The EEOC rule has been controversial from the outset, prompting the agency to emphasize that it does not require employers to pay for abortions or provide paid leave for the procedure.

Finalized in mid-April, the rules require most employers to offer “reasonable accommodations” to employees related to pregnancy or childbirth, including providing time off for abortions. Other protections under the law include time off for postpartum recovery and prenatal or postpartum visits, as well as accommodations for sitting, light duties, breastfeeding, and breaks for food, water, and toileting.

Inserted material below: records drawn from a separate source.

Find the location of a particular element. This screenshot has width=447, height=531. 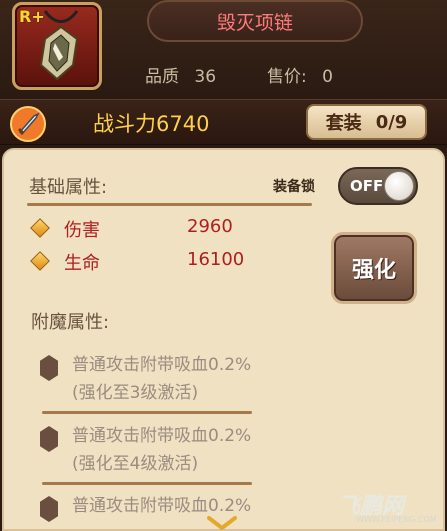

basic-attributes-title: 基础属性: is located at coordinates (68, 188).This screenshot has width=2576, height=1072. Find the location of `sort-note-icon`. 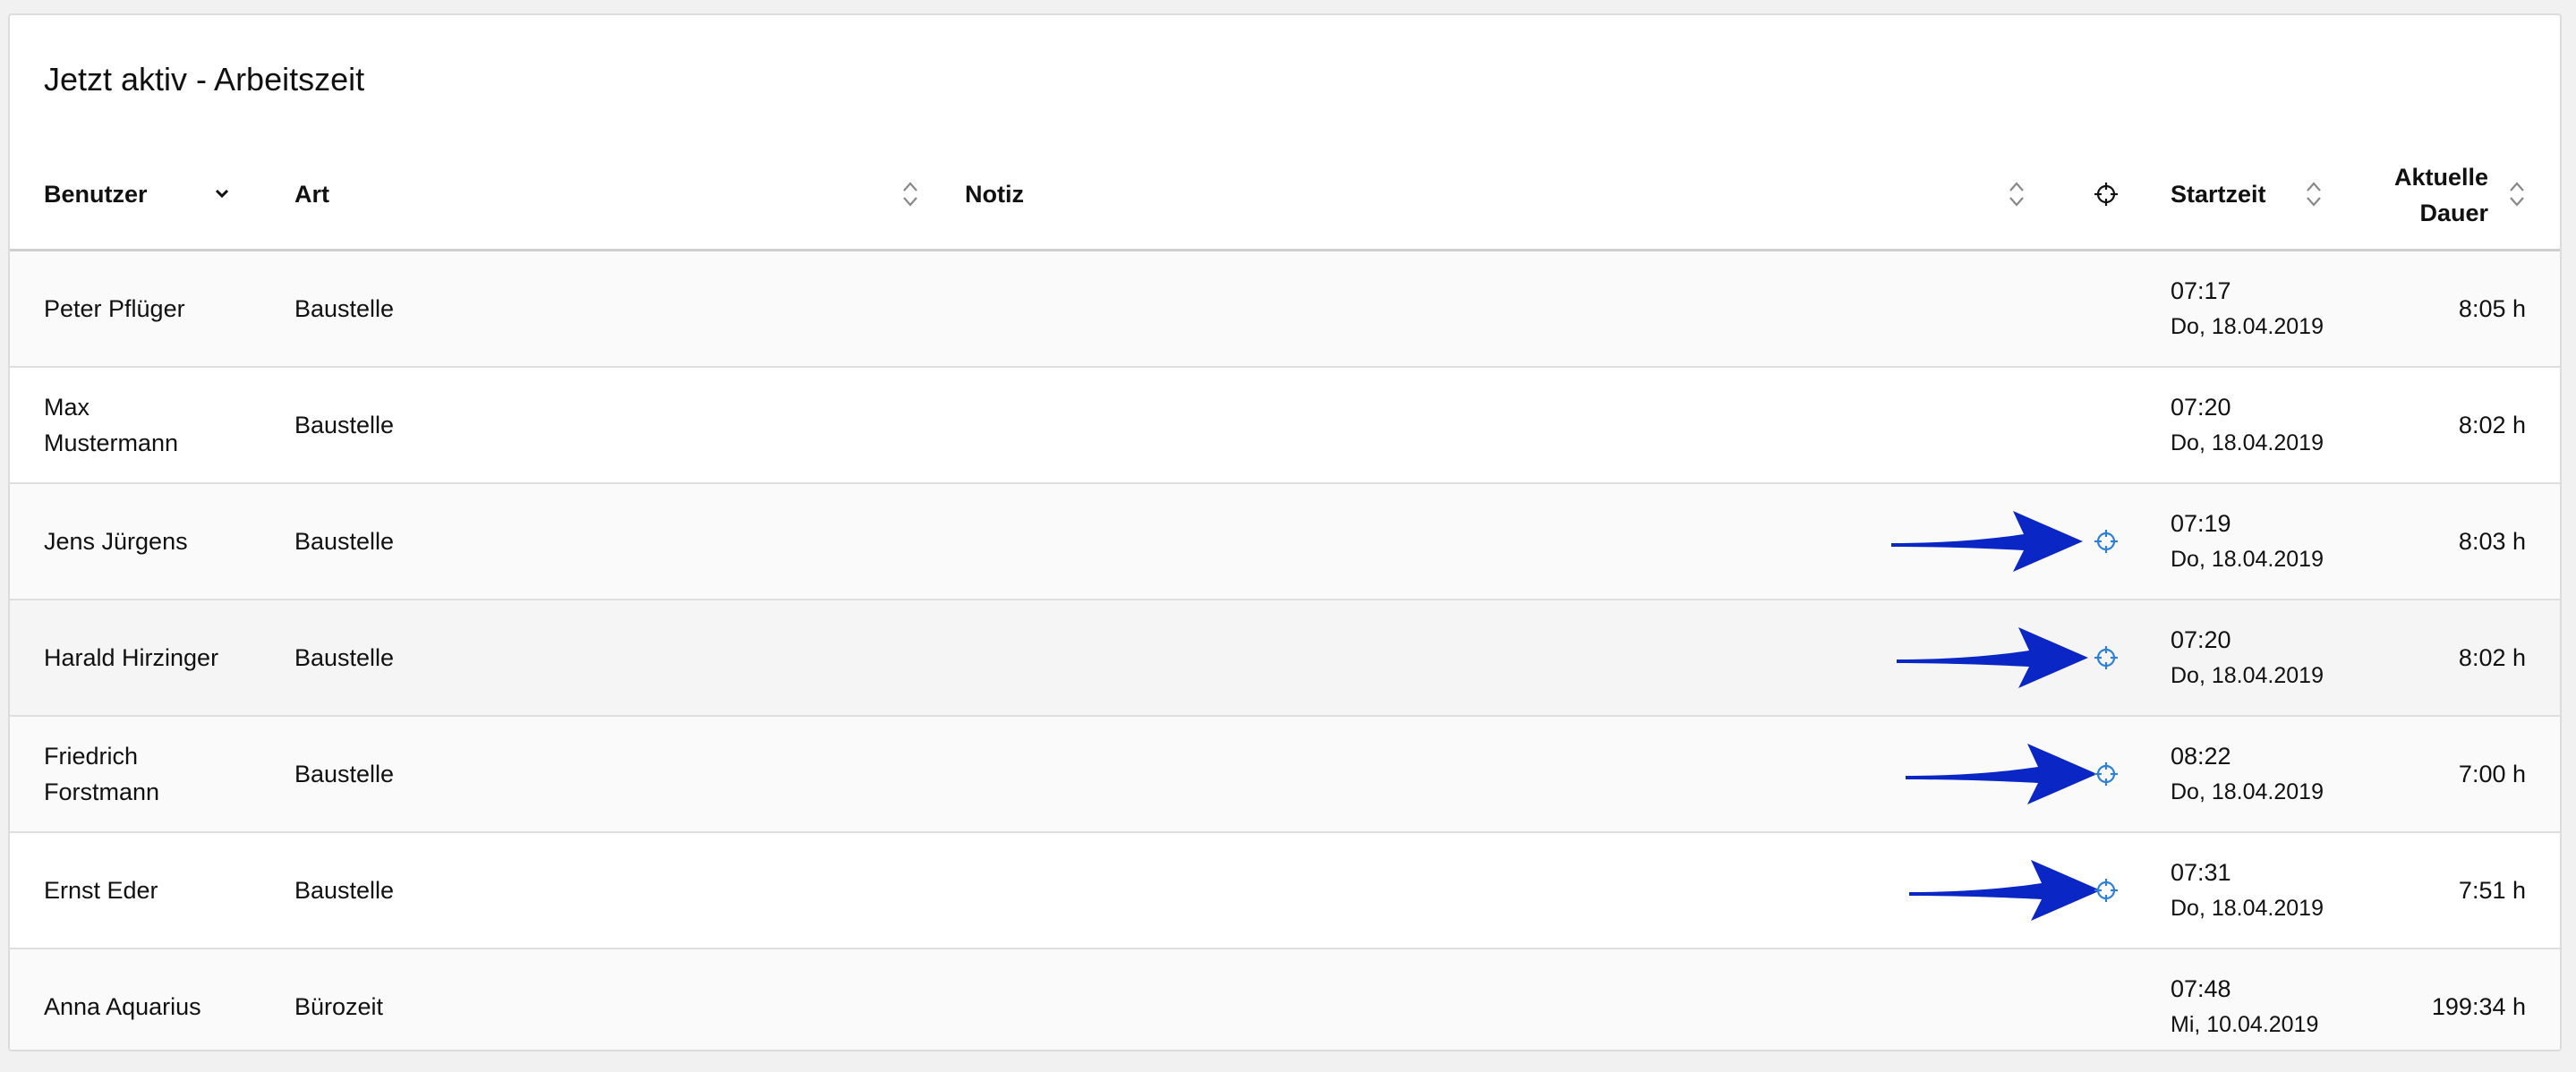

sort-note-icon is located at coordinates (2017, 194).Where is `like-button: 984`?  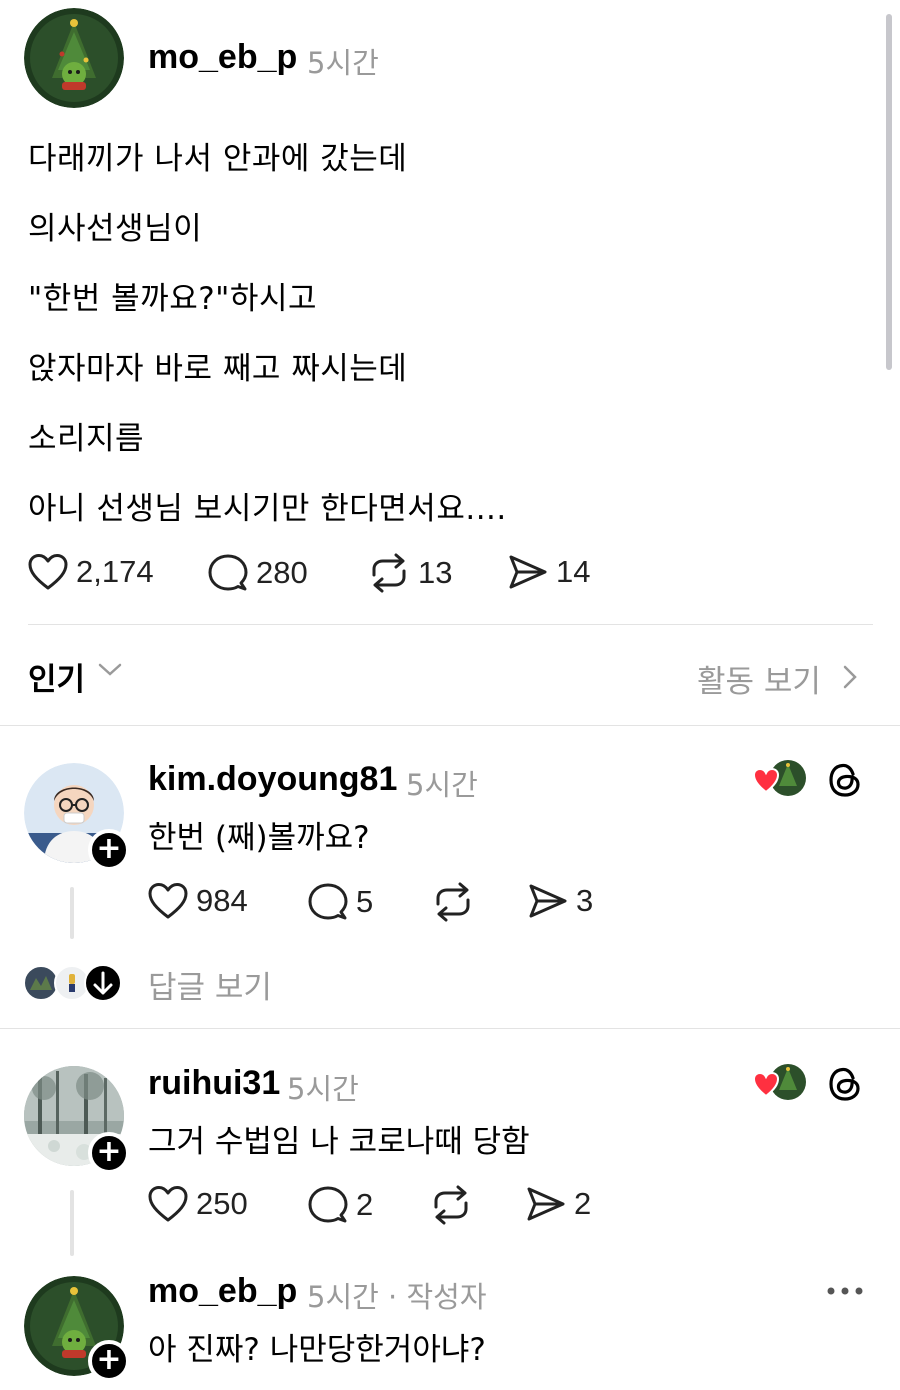 like-button: 984 is located at coordinates (198, 901).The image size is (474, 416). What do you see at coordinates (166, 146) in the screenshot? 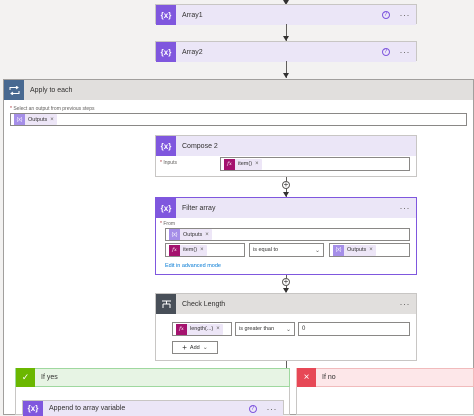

The question of whether abortion should be included in the bill’s definition of “pregnancy, childbirth or related medical condition” prompted a flood of comments to the committee, with some 54,000 urging the committee to exclude abortion and some 40,000 urging it to be included.

“When it comes to abortion, the PWFA requirements are narrow and likely only apply to a leave request by a qualified employee,” the commission said in an April statement.

The EEOC also included infertility and infertility treatments in the regulation’s definition of “pregnancy, childbirth or related medical condition.”